Reception has proven mixed. While the initial wave of news was positive, some have received the announcement with skepticism. Their points are valid. While IBM’s press release touts that Q System One “enables universal approximate superconducting quantum computers to operate beyond the confines of the research lab,” it will remain under IBM’s watchful eye. And IBM already offered cloud access to quantum computers at the Thomas J. Watson Research Center in Yorktown, New York.

In effect, IBM Q System One is an expansion of an existing cloud service, not a new product. Yet that doesn’t lessen its impact.

Design matters

Quantum computing faces many massive scientific challenges. Q System One, with 20 qubits, isn’t no where near capable of beating classical computers even in tasks that will theoretically benefit from quantum computing. No universal quantum computer exists today, and no one knows when one will arrive.

IBM-Q-System-One
IBM

Yet, building a useful quantum computer will only be half the battle. The other half is learning how to use it. Quantum computing, once it arrives, will fundamentally change what computers can accomplish. Engineers will tackle the challenge of building a quantum computer that can operate in a normal environment, while programmers must learn to write software for hardware that compute in ways alien to binary computers.

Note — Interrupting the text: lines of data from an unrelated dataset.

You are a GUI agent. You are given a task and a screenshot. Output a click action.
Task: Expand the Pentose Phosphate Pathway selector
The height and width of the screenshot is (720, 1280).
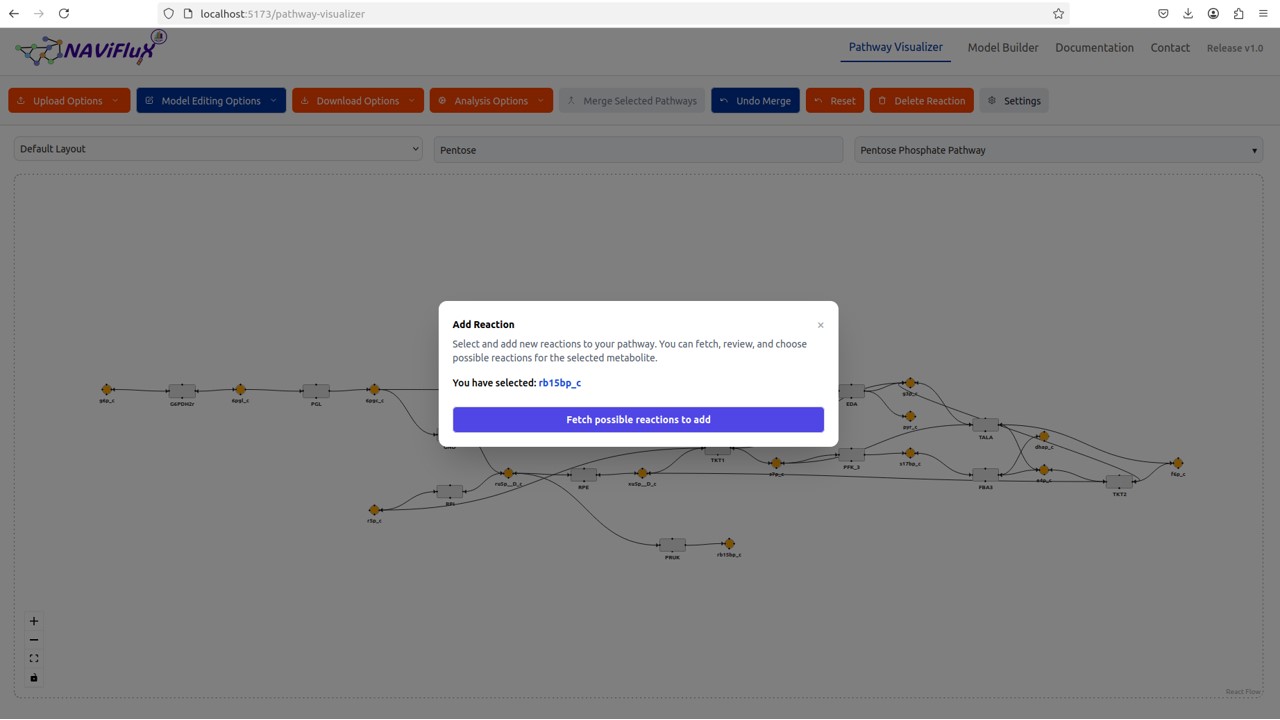pos(1058,150)
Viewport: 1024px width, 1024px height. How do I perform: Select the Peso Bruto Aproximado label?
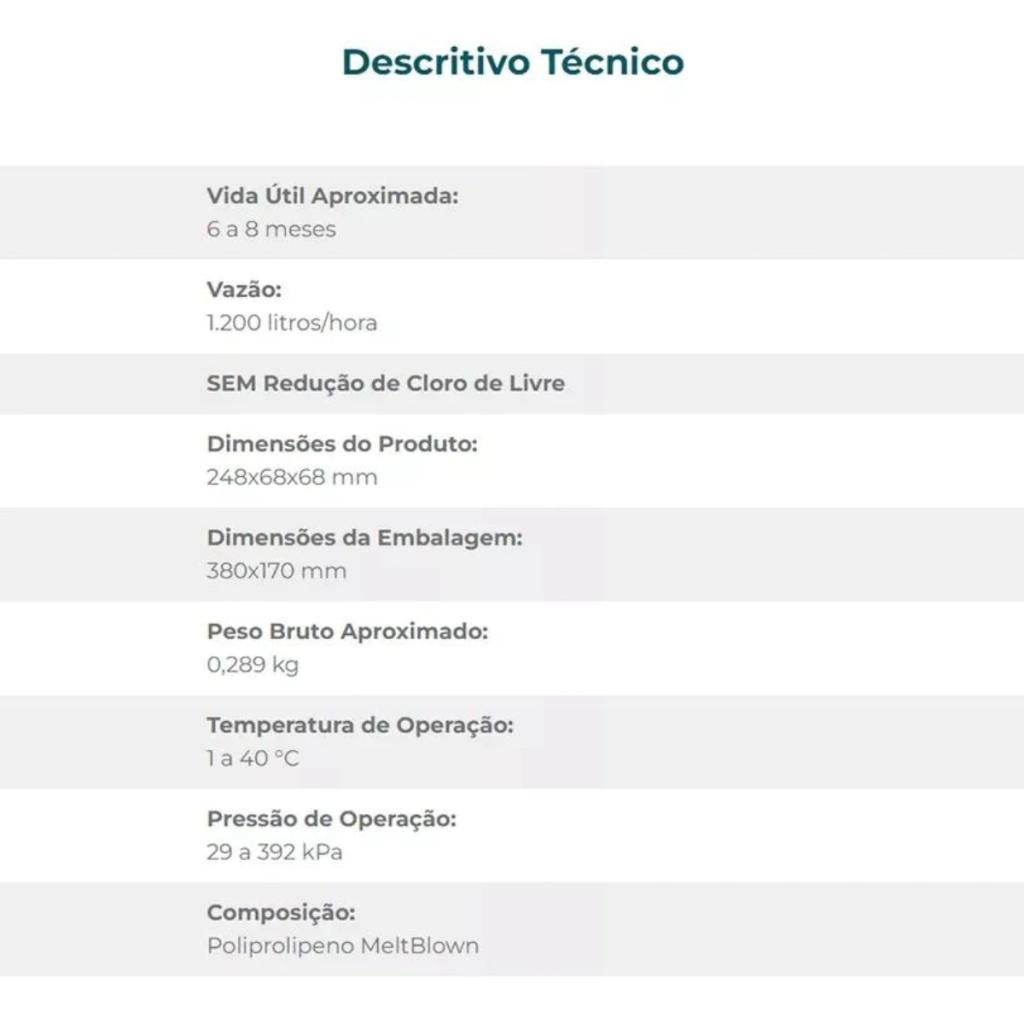pyautogui.click(x=347, y=632)
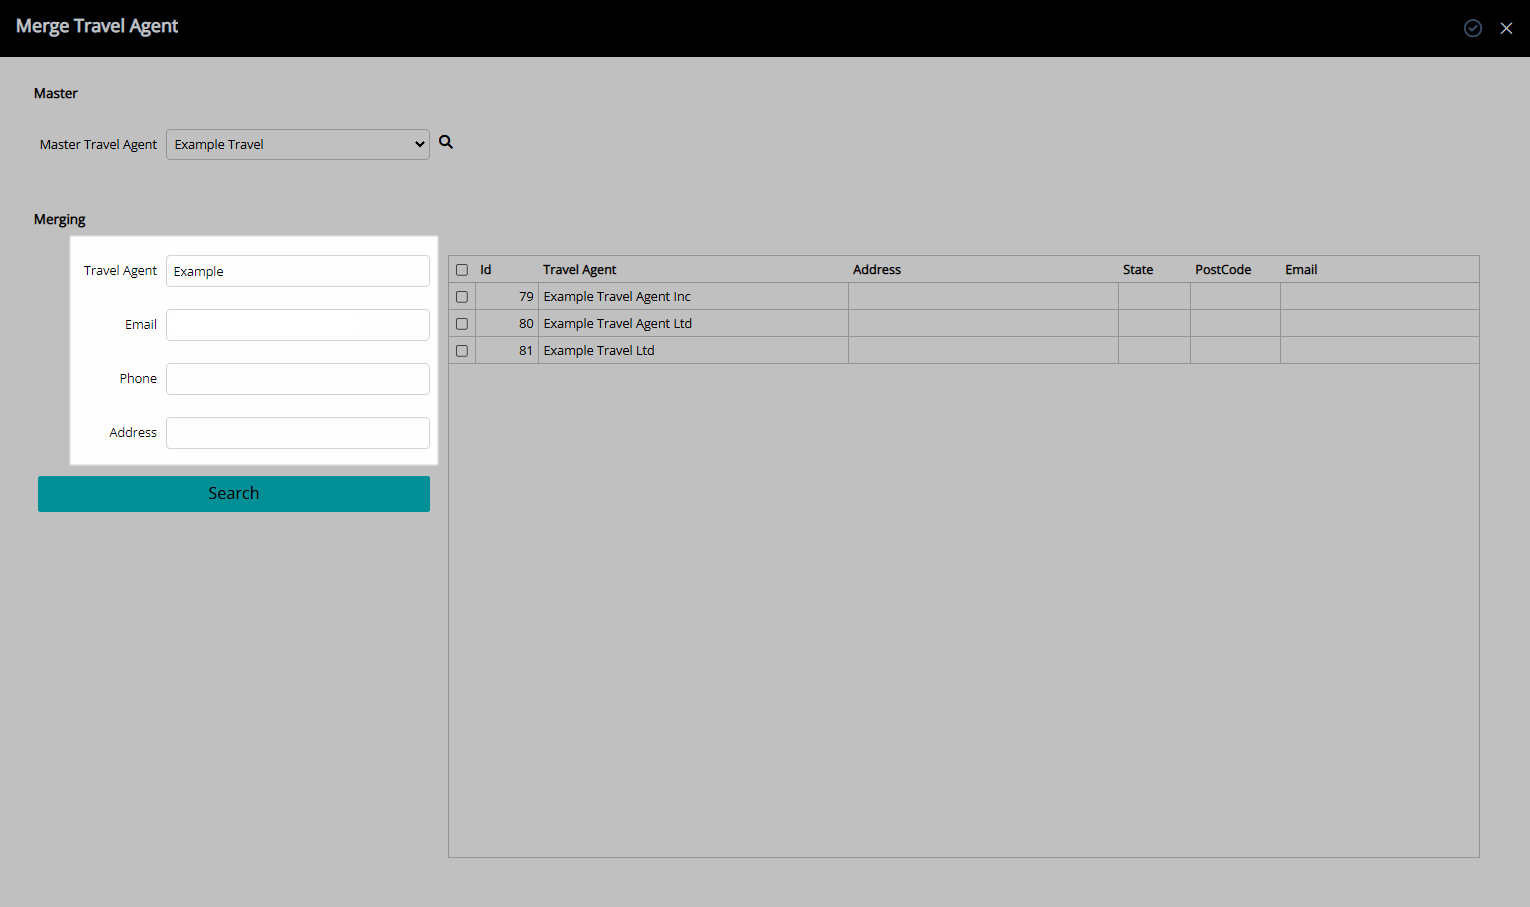This screenshot has width=1530, height=907.
Task: Toggle the select-all checkbox in table header
Action: 462,270
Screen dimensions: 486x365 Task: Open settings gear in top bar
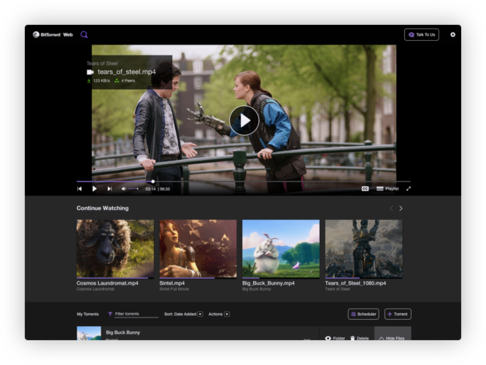(x=453, y=34)
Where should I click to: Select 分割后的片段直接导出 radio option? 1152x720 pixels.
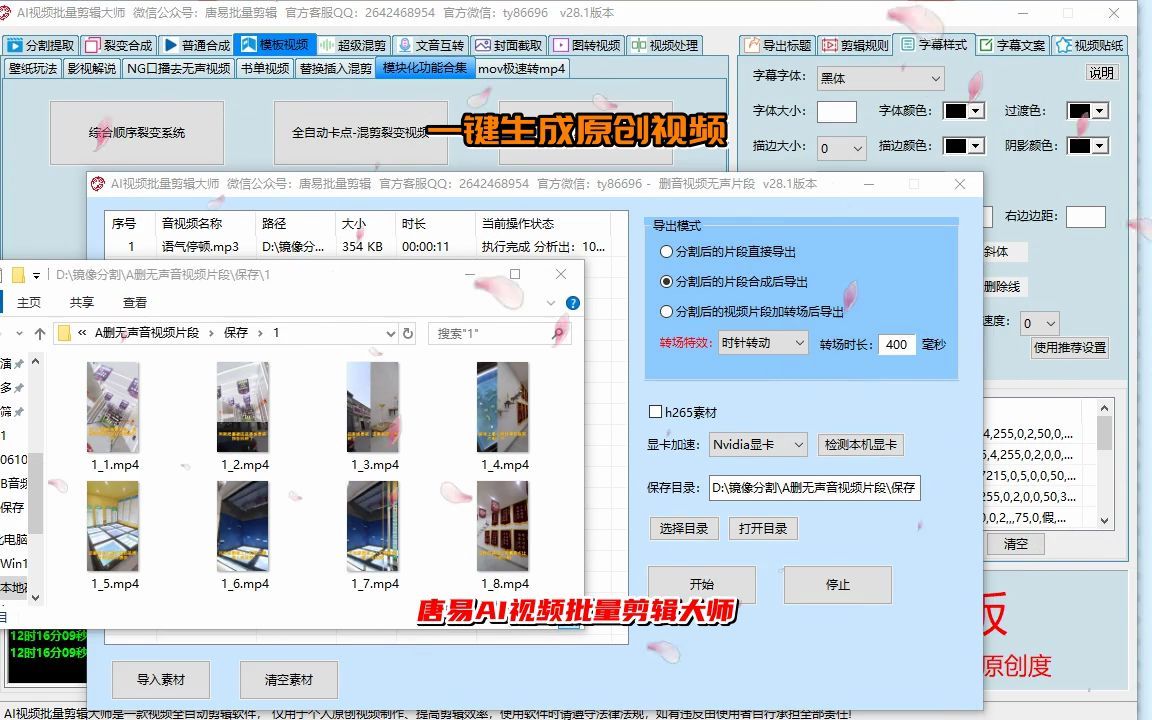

Companies can’t rely on a “build it, and they will come” philosophy. That might suffice so long as quantum computing remains in the realm of research, but it won’t work as the quantum realm bumps up against the general public. Quantum will need a breakthrough device that wows everyone at a glance. IBM Q System One is such a device.

Lessons from history

Impact is what IBM Q System One was meant to deliver from the start. Robert Sutor, IBM’s Vice President of Q Strategy and Ecosystem, said as much, telling Digital Trends that “[we] have to step back and say, ‘What have we created so far?’ It’s amazing what we’ve created so far, but is it a system? Is it a well-integrated system? Are all the individual parts optimized and working together as best as possible?”

The answer, up until recently, was no. IBM’s quantum computers were not meant to be used outside of a lab and were built with no regard for aesthetic or ease of use. Q System One changes that, and in doing so, it could entirely change how the system and quantum computers, in general — are perceived.

This isn’t a new strategy for IBM. As Sutor will quickly point out, the company took a similar approach when it built computer mainframes in the 1960s and 70s. “With all the focus now, people going back to mid-century modern, IBM has a long history of design. [],” he told Digital Trends. “We are fully coming back to that.” Other examples of this tactic include Deep Blue’s famous chess match and the ThinkPad, which redefined how consumers thought of portable computers.

Q System One might not be a major leap forward for the science of quantum computing, but it will give the field the standard bearer it needs. It’s already making quantum feel less intimidating for those of us who lack a Ph.D in quantum physics.